[Start of section]

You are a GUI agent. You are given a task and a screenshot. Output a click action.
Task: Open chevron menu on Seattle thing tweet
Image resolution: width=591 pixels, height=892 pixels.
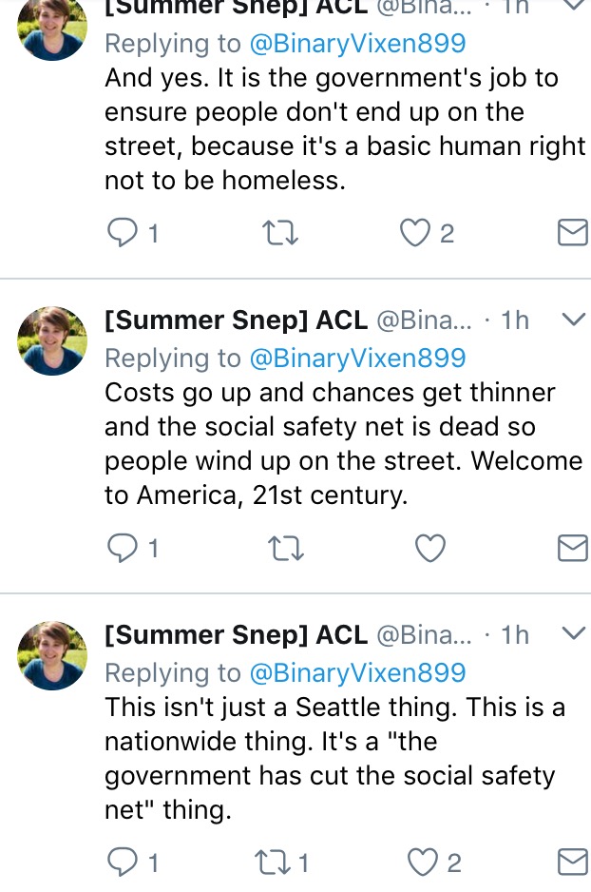(x=573, y=633)
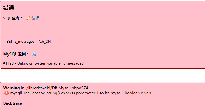The image size is (205, 107).
Task: Open MySQL documentation via blue question-mark icon
Action: tap(34, 54)
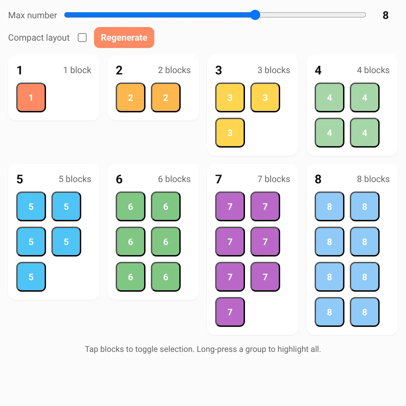This screenshot has width=406, height=406.
Task: Tap the top-right purple 7 block
Action: coord(265,206)
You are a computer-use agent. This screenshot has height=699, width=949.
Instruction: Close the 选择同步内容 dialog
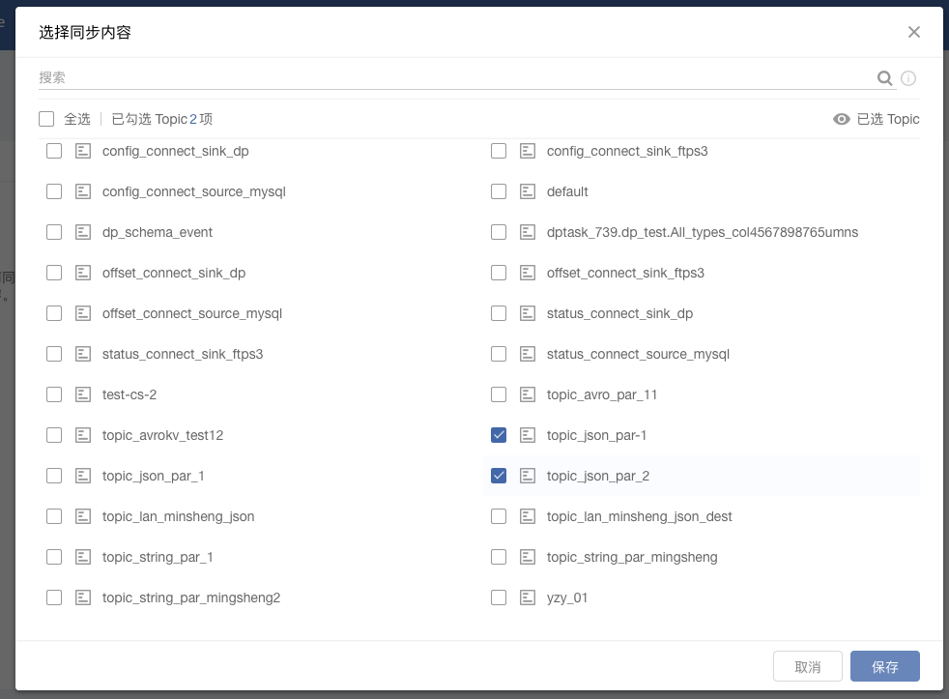(914, 32)
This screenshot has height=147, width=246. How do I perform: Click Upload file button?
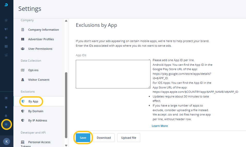coord(129,138)
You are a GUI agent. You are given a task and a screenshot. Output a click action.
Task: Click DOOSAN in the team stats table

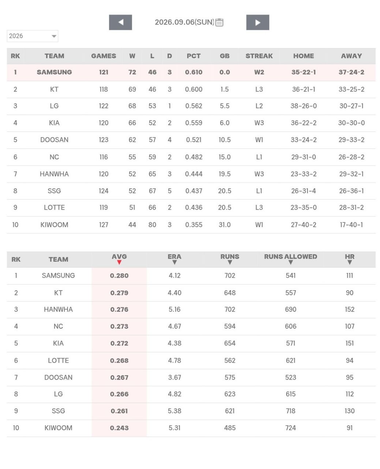click(58, 377)
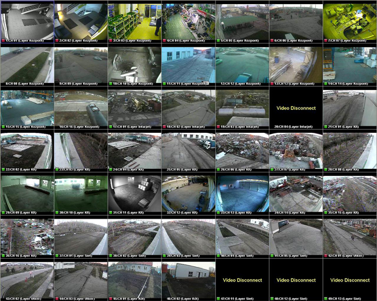This screenshot has width=377, height=301.
Task: Click the red status indicator of camera 1
Action: pyautogui.click(x=3, y=41)
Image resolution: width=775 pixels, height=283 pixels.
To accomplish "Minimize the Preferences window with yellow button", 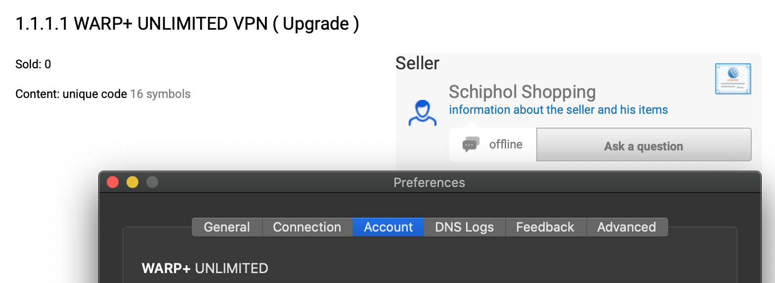I will tap(132, 182).
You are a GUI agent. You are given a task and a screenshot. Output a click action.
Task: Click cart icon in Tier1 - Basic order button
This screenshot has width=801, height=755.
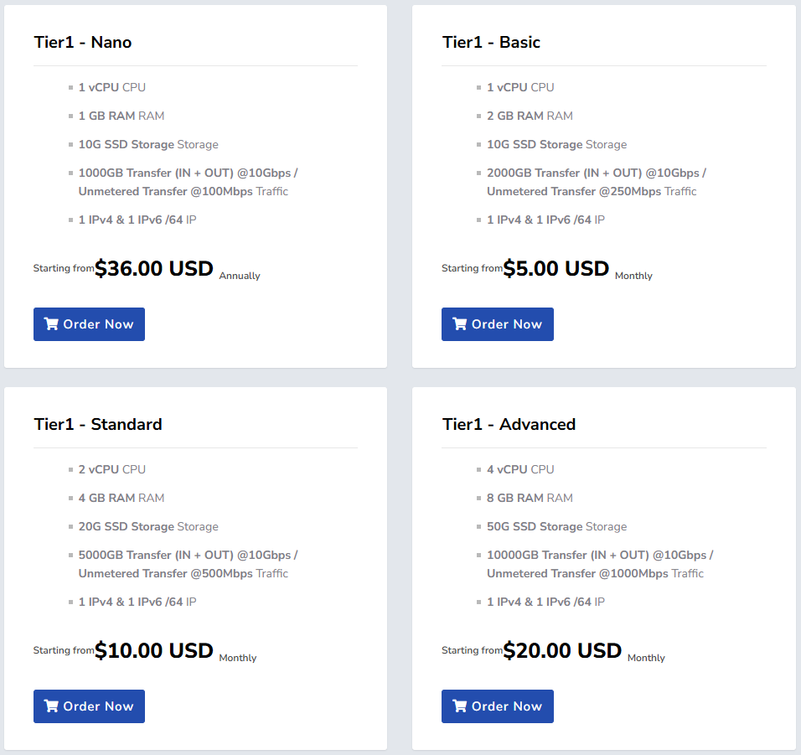tap(459, 324)
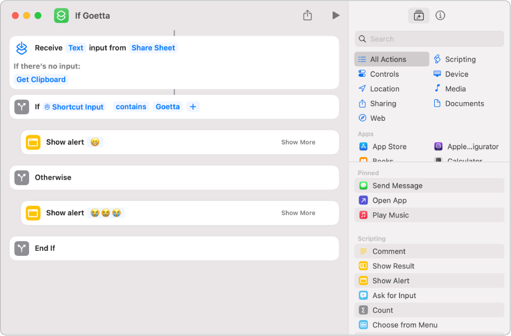Screen dimensions: 511x336
Task: Select the Play Music pinned action
Action: [390, 215]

[End of section]

Problem:
Reproduce word for word the lines of the records above, beginning at the first and ending with the line where "Task: Open chevron" appears, and nothing past it.

Exercise response:
You are a GUI agent. You are given a task and a screenshot. Output a click action.
Task: Open chevron menu on Seattle thing tweet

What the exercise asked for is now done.